• [Your goal]
Copy out only the lines of the listing starting at the line that contains "You are a computer-use" and ending at the line that contains "click(x=131, y=66)". Keep every line in full, and increase each coordinate in the answers by 109.

# Start of Records provided

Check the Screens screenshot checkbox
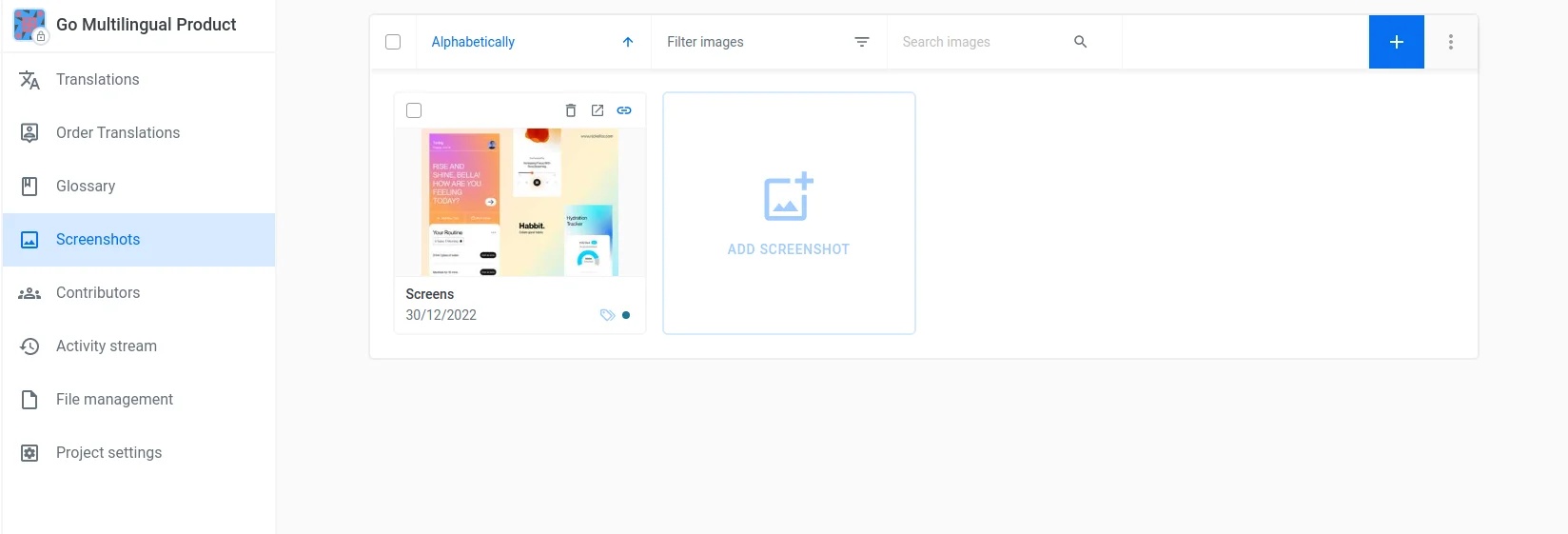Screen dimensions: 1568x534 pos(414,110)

# End of Records provided
# Start of Records provided

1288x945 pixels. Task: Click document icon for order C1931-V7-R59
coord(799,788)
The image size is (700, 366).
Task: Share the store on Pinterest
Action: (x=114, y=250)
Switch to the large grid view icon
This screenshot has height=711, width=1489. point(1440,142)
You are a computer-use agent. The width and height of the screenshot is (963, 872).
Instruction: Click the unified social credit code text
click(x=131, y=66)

# End of Records provided

• [Written reply]
You are a computer-use agent. The width and height of the screenshot is (963, 872).
Instruction: Click the unified social credit code text
click(x=240, y=175)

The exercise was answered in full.